### Exercise inputs
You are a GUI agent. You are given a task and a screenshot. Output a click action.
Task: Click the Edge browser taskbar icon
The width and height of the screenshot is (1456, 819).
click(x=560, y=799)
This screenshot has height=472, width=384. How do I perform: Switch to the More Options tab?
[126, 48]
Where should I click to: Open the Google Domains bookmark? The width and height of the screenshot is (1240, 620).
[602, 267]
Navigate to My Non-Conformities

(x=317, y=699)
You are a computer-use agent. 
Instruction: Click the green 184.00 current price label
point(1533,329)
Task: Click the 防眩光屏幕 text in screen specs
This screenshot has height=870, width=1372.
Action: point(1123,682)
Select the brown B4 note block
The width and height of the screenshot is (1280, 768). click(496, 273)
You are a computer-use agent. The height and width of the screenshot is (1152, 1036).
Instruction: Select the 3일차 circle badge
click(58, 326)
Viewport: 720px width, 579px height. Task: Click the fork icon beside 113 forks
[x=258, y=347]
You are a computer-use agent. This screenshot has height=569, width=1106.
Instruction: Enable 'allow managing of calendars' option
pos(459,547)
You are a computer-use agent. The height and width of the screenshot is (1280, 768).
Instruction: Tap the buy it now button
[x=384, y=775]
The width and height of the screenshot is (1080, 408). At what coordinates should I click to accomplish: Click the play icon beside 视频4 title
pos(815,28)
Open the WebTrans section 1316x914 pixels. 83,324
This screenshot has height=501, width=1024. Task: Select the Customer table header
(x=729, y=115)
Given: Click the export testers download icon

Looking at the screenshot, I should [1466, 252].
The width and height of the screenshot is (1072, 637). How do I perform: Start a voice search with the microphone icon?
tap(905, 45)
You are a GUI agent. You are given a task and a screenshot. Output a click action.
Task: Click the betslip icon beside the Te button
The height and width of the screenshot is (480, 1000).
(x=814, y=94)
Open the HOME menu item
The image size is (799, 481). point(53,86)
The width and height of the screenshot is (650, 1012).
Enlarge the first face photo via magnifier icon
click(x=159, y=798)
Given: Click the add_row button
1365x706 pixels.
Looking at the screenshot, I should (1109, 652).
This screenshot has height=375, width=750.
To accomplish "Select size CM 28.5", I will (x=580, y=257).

### Task statement
Turn the part of the records that opens with the line containing "Open the HOME menu item" and runs through the end of the records into a Markdown table with the columns Row and Line. Number each line in Row, and leave out any blank lines.

### Answer to the exercise
| Row | Line |
|---|---|
| 1 | Open the HOME menu item |
| 2 | The image size is (799, 481). point(53,86) |
| 3 | The width and height of the screenshot is (650, 1012). |
| 4 | Enlarge the first face photo via magnifier icon |
| 5 | click(x=159, y=798) |
| 6 | Given: Click the add_row button |
| 7 | 1365x706 pixels. |
| 8 | Looking at the screenshot, I should (1109, 652). |
| 9 | This screenshot has height=375, width=750. |
| 10 | To accomplish "Select size CM 28.5", I will (x=580, y=257). |